Dario exhaled through his teeth. “I see.”
“Are you certain you want to work with me?”
“Not as certain as I was a few moments ago,” he said, rubbing a hand over his mouth. “But gold is gold, and the Red Boar doesn’t pay its musicians enough to keep me here.”
Cadel extended a hand. “Then I suppose we’re partners.”
Dario stared at the assassin’s hand briefly before taking it with his own.
“The first thing we should do,” Cadel said, releasing his hand, “is rehearse some pieces. They don’t have to be perfect at first, but we should have at least four or five songs that we can perform reasonably well.”
“All right.”
“If you’d like, I can pay you a bit now, and take it out of your share later. You can buy yourself a new instrument. That one looks like it’s been through a war.”
“It has,” Dario said, not bothering to mask his anger. “It was my father’s, and it was nearly destroyed in the attack on my home village that took his life.”
Cadel’s brow furrowed. “It would seem that it’s my turn to apologize,” he said quietly. “Your lute certainly has a good sound, and as for the rest, I intended no offense.”
The lutenist gave a single nod. “It’s all right.”
Another performer, a piper, began to play at the front of the tavern.
The assassin stood. “Why don’t we go somewhere we can play, and you can show me just how fine an instrument it is.”
Dario looked up at the man, and after a moment he grinned. “Very well. I just need to collect my pay from the tavern keeper.”

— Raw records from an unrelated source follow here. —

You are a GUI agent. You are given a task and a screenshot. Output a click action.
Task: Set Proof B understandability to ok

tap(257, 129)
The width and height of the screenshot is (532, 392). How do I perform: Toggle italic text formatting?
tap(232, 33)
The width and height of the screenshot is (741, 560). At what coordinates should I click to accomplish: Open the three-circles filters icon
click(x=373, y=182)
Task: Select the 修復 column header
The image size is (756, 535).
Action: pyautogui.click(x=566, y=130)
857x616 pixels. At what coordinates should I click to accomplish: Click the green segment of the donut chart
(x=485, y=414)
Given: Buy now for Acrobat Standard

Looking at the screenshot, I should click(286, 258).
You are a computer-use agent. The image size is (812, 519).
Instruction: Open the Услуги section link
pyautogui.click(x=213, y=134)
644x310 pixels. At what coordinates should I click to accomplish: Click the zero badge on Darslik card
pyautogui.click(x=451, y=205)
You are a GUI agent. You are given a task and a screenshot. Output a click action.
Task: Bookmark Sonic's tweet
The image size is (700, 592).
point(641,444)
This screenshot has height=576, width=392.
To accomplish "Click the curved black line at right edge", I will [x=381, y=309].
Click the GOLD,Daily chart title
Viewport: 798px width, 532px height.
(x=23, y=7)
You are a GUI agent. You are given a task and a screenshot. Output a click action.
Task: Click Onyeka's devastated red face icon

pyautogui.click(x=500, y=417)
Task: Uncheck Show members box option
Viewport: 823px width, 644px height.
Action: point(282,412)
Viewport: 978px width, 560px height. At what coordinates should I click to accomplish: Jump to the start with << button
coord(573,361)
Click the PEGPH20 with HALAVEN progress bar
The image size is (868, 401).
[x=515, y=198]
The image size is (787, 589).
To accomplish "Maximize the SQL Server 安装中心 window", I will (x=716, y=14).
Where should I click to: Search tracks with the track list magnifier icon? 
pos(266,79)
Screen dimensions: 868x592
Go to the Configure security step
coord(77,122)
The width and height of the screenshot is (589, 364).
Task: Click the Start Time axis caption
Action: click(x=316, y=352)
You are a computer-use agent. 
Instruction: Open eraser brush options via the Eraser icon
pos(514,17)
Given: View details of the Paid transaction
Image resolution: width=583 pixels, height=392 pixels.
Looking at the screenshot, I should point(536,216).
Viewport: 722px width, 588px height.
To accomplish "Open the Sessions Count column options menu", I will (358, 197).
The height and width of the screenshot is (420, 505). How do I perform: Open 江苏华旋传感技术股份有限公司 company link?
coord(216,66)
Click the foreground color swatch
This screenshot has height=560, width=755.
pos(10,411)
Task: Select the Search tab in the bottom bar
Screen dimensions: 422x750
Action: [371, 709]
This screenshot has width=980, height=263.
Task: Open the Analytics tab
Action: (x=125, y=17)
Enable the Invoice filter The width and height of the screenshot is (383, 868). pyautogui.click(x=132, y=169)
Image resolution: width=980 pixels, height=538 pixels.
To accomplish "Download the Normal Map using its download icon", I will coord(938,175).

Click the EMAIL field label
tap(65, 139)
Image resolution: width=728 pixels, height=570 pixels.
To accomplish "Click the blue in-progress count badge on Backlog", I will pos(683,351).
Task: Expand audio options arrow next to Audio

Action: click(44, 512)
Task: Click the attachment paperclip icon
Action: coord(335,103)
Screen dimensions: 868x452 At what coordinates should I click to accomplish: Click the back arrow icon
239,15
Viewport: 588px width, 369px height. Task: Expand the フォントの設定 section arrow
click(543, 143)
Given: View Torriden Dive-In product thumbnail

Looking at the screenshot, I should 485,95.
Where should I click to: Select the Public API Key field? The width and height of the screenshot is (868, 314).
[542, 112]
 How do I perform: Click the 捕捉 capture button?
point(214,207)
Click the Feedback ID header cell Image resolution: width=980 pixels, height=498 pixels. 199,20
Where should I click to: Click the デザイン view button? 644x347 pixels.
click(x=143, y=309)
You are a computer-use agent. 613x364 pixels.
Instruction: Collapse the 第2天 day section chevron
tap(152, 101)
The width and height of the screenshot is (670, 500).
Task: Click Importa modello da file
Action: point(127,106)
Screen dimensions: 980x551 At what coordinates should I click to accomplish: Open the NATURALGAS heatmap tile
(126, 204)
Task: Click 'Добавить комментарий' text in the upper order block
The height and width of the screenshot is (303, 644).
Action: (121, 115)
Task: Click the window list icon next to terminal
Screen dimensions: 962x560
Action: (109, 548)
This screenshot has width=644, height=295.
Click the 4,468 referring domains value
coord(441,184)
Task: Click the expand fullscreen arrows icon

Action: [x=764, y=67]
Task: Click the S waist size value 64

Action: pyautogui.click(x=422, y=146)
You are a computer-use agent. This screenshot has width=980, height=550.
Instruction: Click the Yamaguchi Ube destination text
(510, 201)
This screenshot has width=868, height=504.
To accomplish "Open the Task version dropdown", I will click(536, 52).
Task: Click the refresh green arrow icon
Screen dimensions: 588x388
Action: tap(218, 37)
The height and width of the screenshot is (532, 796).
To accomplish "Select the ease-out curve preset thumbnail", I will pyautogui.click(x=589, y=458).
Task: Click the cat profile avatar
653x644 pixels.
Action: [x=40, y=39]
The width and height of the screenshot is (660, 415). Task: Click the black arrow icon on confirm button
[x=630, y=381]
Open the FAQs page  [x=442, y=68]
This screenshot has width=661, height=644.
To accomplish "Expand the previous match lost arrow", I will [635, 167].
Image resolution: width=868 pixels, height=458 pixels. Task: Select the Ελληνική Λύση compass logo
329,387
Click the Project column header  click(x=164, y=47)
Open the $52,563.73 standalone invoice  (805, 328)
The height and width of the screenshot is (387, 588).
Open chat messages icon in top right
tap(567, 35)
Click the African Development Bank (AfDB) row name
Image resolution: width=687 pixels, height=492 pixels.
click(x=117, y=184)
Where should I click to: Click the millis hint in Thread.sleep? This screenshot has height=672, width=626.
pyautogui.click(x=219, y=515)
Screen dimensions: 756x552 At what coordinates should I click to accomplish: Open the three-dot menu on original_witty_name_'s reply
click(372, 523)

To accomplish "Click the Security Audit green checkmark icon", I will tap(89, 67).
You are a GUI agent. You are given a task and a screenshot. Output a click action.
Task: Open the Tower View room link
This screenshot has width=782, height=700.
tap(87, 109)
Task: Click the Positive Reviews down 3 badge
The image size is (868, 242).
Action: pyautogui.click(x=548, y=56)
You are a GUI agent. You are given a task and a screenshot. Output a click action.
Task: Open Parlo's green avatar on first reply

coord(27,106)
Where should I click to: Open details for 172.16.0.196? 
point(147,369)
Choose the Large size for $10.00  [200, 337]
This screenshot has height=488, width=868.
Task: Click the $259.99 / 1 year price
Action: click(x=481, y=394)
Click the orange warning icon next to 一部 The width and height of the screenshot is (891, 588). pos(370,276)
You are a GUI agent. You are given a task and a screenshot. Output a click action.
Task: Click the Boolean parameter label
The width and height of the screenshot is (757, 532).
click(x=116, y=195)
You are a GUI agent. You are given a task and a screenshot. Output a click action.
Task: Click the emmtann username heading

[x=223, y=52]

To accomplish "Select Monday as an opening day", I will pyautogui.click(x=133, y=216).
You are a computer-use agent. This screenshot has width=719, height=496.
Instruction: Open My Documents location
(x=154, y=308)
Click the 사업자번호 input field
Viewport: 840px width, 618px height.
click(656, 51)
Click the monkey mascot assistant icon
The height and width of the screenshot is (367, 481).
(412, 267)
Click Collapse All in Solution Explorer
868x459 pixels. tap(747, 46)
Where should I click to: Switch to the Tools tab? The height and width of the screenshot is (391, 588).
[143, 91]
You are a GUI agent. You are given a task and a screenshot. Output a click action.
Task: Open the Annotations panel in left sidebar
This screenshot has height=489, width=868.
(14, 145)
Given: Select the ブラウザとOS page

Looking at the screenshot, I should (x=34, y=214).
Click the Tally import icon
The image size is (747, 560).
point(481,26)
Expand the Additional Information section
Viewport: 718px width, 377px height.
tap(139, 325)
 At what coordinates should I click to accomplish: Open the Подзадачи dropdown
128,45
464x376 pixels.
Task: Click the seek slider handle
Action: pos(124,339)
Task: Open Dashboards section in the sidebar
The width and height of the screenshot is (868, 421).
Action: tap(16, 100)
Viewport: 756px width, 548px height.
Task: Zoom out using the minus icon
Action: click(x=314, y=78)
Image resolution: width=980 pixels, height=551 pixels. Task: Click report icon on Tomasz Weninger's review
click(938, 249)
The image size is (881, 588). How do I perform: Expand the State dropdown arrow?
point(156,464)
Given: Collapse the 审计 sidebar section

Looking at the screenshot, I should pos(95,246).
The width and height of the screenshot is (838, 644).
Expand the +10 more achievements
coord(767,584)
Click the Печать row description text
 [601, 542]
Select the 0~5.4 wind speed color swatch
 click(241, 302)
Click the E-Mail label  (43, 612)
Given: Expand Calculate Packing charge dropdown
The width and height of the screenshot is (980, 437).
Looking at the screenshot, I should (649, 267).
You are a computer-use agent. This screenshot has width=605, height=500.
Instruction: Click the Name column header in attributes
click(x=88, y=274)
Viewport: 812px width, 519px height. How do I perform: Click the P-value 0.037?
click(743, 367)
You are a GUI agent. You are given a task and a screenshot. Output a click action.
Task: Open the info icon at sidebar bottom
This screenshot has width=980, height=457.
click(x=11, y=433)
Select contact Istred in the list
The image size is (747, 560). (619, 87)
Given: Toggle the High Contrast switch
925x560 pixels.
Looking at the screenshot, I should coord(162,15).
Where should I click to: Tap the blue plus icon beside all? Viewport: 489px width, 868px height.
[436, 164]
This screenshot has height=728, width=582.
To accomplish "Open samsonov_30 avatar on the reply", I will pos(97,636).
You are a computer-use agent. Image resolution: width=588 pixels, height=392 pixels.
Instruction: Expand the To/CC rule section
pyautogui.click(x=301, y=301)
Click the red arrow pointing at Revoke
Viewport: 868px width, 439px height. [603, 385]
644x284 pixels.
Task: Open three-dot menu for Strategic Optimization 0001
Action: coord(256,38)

He stood, picking up his lute, and they began making their way among the tables toward the bar. But after taking only a few steps, Cadel stopped, his face hardening as he began to shake his head.
“Not so soon,” he whispered. “They can’t want me again so soon.”
Following the direction of his gaze, Dario saw a Qirsi woman standing by the bar, speaking with the owner of the tavern. She looked vaguely familiar to him, though he couldn’t say why. There could be little doubt as to why she had come, however. As Dario watched, the tavern keeper nodded and pointed toward Cadel. The white-hair looked at them, recognition in her bright yellow eyes. She said something to the man, handing him a gold coin. Then she started in their direction.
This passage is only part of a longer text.